The school nearest our house is pre-K – 2 so bikes/scooters are not allowed. I had the same “walking” argument when my oldest was in 1st grade. Apparently, only 2nd graders are allowed to walk home alone. I can see the child the entire time, if I cared to look out the window.
My alternative at that time was to leave the baby sleeping in his crib to walk over and get the 1st grader. Apparently another parent threatened to call DCFS (CPS in IL) on me for leaving the baby. When a friend told me I said to let her try it; in any event that baby was not being woken up – either I left him or the school allowed the older one to walk alone. Never heard another word about it.
My 2nd child is in 1st grade this year & I was really hoping she’d want to walk alone just so I could argue with the principal about it. Alas, she’s not so independent and likes me to walk with her!
North of 49, why can’t your kid be in full day in the same school? (And really, the school can’t spring for bus service midday? Seriously?)
seriously. the province has has massive cutbacks in the education budgets and there are no buses. I’d like to see her stay at the school if they have an afternoon program which is what the kindergarten teacher last spring thought they were going to do with her. That would solve all my problems. But no. What if we didn’t have a car, what then? We just happen to have one, but that doesn’t mean a thing – DH needs it for his work. And I need to use a cane once the “bad weather” starts. The school is all uphill and is almost impossible for me to get to unless I have taken all my pain pills and have let them work their way through me enough. Nope. DS can not walk home even though I took a city bus (including a transfer) further than his walk is. He’s been wanting to walk alone to school ever since he was in kindergarten. And I would have let him too, cause that’s the type of independence that’s been lost, problem is that the school threatened to call CPS on me if I didn’t walk him all the way. And they did once, when I turned back less than a block from the school. I watched him cross with the crossing guard and he was fine. I gave CPS a piece of my mind.

* Extracted records *

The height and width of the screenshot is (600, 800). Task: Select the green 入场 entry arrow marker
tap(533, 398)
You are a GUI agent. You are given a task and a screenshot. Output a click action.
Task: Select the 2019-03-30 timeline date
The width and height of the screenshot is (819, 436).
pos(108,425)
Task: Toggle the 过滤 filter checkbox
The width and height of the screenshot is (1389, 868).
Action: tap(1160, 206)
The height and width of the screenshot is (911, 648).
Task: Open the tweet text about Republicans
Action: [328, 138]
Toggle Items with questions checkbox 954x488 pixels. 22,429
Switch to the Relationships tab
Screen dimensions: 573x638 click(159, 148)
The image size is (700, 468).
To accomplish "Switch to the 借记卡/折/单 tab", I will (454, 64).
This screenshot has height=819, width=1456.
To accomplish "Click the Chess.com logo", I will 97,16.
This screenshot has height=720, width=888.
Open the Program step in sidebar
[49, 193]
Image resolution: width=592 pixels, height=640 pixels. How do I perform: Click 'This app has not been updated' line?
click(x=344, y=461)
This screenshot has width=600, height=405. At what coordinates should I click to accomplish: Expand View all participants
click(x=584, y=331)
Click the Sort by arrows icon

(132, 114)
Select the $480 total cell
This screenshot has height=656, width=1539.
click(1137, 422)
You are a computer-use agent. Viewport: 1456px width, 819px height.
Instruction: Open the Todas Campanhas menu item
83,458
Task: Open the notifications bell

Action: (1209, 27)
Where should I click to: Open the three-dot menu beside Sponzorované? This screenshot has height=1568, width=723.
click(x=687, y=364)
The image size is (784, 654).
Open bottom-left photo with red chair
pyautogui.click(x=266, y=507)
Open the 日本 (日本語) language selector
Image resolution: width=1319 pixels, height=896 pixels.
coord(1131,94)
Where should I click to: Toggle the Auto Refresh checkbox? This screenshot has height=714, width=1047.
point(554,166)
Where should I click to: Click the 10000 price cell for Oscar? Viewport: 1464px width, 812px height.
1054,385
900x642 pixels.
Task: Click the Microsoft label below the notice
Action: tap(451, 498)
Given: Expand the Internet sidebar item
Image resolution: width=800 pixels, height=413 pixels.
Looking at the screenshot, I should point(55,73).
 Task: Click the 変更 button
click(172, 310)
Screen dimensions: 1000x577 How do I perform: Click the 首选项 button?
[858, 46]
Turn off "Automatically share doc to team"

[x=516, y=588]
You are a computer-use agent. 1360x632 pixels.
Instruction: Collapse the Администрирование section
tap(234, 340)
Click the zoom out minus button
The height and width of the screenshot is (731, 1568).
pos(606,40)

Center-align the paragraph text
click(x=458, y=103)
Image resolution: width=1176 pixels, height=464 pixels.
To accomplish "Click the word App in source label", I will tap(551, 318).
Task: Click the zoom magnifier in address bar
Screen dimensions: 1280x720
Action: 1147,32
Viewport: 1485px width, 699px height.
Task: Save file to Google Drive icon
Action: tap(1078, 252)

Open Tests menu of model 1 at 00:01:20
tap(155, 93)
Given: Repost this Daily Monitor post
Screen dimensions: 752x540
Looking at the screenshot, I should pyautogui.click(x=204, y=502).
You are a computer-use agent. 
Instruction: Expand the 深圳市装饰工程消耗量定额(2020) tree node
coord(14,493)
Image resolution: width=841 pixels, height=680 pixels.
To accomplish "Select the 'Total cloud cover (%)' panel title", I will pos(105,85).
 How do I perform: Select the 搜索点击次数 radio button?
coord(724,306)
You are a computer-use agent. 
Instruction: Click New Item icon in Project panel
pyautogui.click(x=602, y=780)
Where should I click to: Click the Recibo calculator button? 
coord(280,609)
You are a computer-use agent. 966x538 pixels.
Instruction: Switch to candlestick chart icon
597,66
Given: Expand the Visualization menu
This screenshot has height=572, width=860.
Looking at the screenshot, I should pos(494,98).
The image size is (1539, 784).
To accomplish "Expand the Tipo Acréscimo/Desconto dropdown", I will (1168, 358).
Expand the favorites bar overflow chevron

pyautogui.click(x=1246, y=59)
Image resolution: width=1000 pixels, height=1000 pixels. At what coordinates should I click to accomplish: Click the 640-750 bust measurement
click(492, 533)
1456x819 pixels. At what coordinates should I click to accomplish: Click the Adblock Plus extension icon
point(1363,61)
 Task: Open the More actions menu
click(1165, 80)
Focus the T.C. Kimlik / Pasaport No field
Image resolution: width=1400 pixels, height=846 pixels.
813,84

* Exercise details *
Pick up the comment thread above about children walking to and from school alone and continue it after its last sentence.

* Answer *
In Germany it’s normal that children walk to school from first grade (6 yrs) and many -including ours- walk with friends through the village. Some parents drive, but they are in the minority.
Our 6-year-old will start school in a few weeks time. She won’t be walking as we’ve put her in a school that’s a 30-min drive away (because we want her in an English/French speaking school), there is no school bus and the public bus would require two changes and getting off at a stop on a busy 6 lane road so we won’t start her on that yet.
But we do let her walk to the little family-owned store at the end of the road. It’s about a 3 minute walk but is out of our sight because it’s around a corner. She’s been walking there to get milk, bread, etc since she was about 5.5 years old. She loves it and is upset at the idea that her younger sister will soon be allowed to do it too! She is also allowed to ride her bike around the neighborhood unsupervised, our only rule is that she doesn’t cross that 6-lane road.
My kids all walked to school starting in kindergarten. My four year old daughter also walked down to meet her older brother at school. So glad it’s a safe world.
The cars line up in front of my house to pick up their children. If I wanted to go get them, I’d have to back out of my driveway and sit for 15-20 minutes right in front of my own home. These people all live in my neighborhood. All of them. Their children can ALL walk to school.
I was walking to school (three blocks away) from the moment I entered Kindergarten, so it always seems odd to me to see our neighbor walking her grade-school kids to school two blocks away. Poor things. (And we live in a safe, residential neighborhood.)
Our niece, a third-grader, lives four (short) blocks away. Because of a change in my sister-in-law’s schedule, she will often arrive home when everyone else is at work. We told my sister-in-law that she could come over to our house after school. However . . . my sister-in-law requests that we be waiting there for her at the drop-off spot so that we can walk her back to our house.
There’s a 20-minute window during which the bus might stop, which means I (and both my young children) would have to stand out on their corner for up to 20 minutes waiting for the bus. I guess that’s fine . . . in September. Not looking forward to it in January’s sub-zero temps when I’ll have to bundle up both my own kids as well as myself and stand there in the freezing cold waiting for the bus.
Guess I’m either heartless or lazy. Can’t she just walk four (short) blocks by herself to come over to our house when necessary? She’s in third grade.
Now that I think about it, when I let my five year old ride her bike around the block by herself, she is actually riding her bike FOUR BLOCKS! (Gasp! I am a horrible parent!) ; )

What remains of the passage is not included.